Alexander Schiebel und Karl Bär

Als massiven Angriff auf die Meinungsfreiheit kritisieren das Umweltinstitut München und der österreichische Buchautor Alexander Schiebel die gegen sie anstehenden Strafgerichtsprozesse in Südtirol.

Weil sie den massiven Pestizideinsatz in Südtirol öffentlich kritisiert hatten, erstattete der Südtiroler Landesrat für Landwirtschaft Arnold Schuler im Jahr 2017 Strafanzeige wegen übler Nachrede zum Schaden der Südtiroler Landwirtschaft.

Mehr als 1300 LandwirtInnen aus Südtirol schlossen sich der Anzeige an.

Die Staatsanwaltschaft am Landesgericht Bozen hat deshalb gegen Karl Bär, den Agrarexperten des Umweltinstituts, und gegen Alexander Schiebel („Das Wunder von Mals“) Anklage wegen übler Nachrede erhoben.

Dabei, so betonten Bär und Schiebel am Dienstag auf einer Pressekonferenz in Bozen, gehöre der überdurchschnittlich hohe Pestizideinsatz in Europas größter zusammenhängender Apfelanbauregion zum Alltag. Bis zu 20 Mal pro Saison würden Apfelplantagen in Südtirol gespritzt.

Karl Bär, Referent für Agrar- und Handelspolitik im Umweltinstitut München:

„Wie sich zeigt, hat Südtirol nicht nur ein Pestizidproblem, sondern auch ein Demokratieproblem. Die Anzeigen und Klagen gegen uns entbehren jeder sachlichen Grundlage und haben nur ein Ziel: KritikerInnen des gesundheits- und umweltschädlichen Pestizideinsatzes sollen in Südtirol zum Schweigen gebracht werden. Der Prozess reiht sich ein in eine lange Reihe von haltlosen Klagen gegen AktivistInnen und PublizistInnen in Italien und in ganz Europa. Immer häufiger versuchen Unternehmen oder PolitikerInnen, auf diese Weise kritische Personen in ihrer Arbeit zu behindern und einzuschüchtern.”

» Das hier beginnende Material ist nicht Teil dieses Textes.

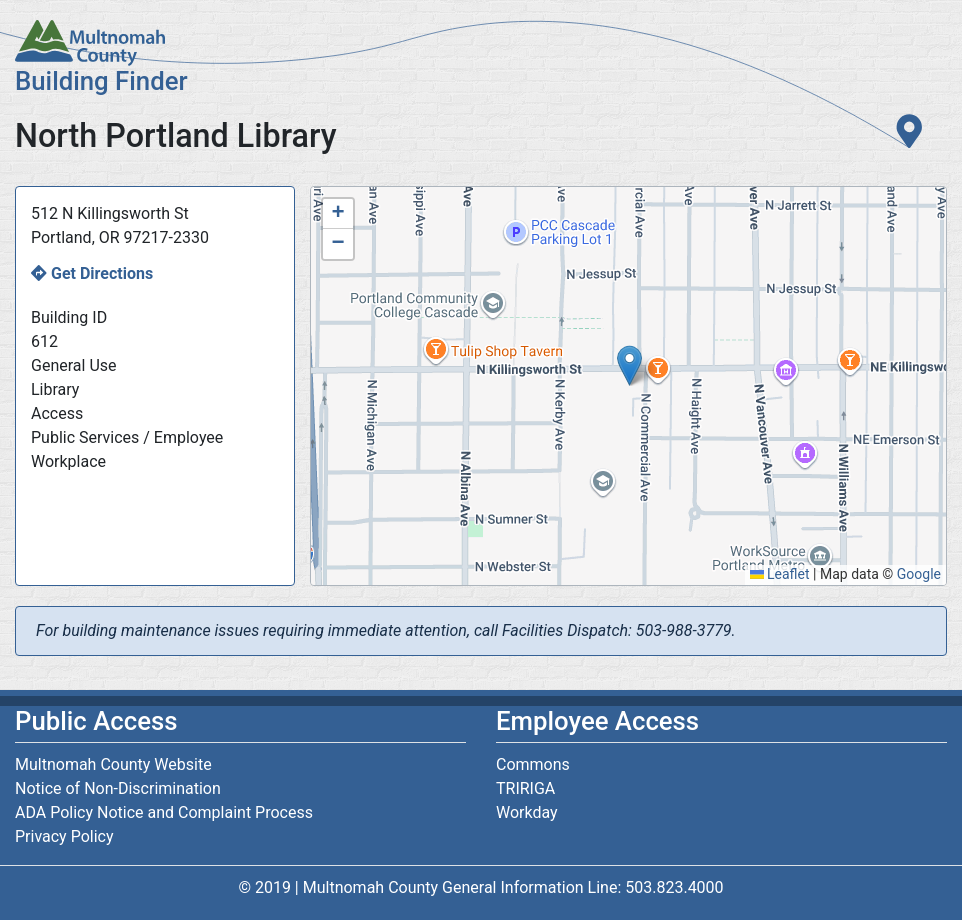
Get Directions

Anlass der Klage gegen Karl Bär ist die provokative Kampagne „Pestizidtirol“ des Umweltinstituts im Sommer 2017.

In deren Rahmen platzierte die Umweltorganisation ein Plakat in München, das eine Tourismus-Marketing-Kampagne für Südtirol ironisch verfremdete. Zusammen mit einer eigenen Website hatte die Kampagne zum Ziel, auf den hohen Pestizideinsatz in der beliebten Urlaubsregion aufmerksam zu machen.

Der Vorwurf der üblen Nachrede im Fall Schiebel bezieht sich auf eine Textpassage in seinem Buch „Das Wunder von Mals“, in der der Autor den Pestizideinsatz in Südtirol und das Verhalten der dortigen Obstbauern anprangert.

Den Betroffenen drohen bei einer Niederlage nicht nur eine Haft- und Geldstrafe, sondern auch mögliche Schadensersatzforderungen von der Landesregierung und den Nebenklägern und damit der finanzielle Ruin, so hieß es auf der PK in Bozen.

Nicola Canestrini, Rechtsanwalt von Bär und Schiebel:

„Die Wahrheit zu sagen ist und bleibt nach italienischem Recht kein Verbrechen. Sie ist ein grundlegender Bestandteil der Demokratie und eine der mächtigsten Waffen gegen Machtmissbrauch. Es ist ein Alarmsignal für die Rechtsstaatlichkeit, dass man wegen der Ausübung eines so wichtigen Grundrechts angeklagt wird. Wir werden in Bozen stellvertretend für alle UmweltaktivistInnen und JournalistInnen kämpfen, die im öffentlichen Interesse Missstände aufdecken. Und wir werden im Prozess beweisen, dass in Südtirol im Übermaß Pestizide ausgebracht werden und dass diese für Menschen, Tiere und die Umwelt gefährlich sind.“

Die Bozener Staatsanwaltschaft ersuchte während ihren zweijährigen Ermittlungen auch die Oberstaatsanwaltschaft in München um Rechtshilfe. Diese verweigerte jedoch die Zusammenarbeit – mit Verweis auf die deutsche Rechtslage und das in Artikel 11 der Charta der Grundrechte der Europäischen Union verbriefte Recht auf Meinungsfreiheit. Trotzdem erhob die Staatsanwaltschaft Bozen Anklage.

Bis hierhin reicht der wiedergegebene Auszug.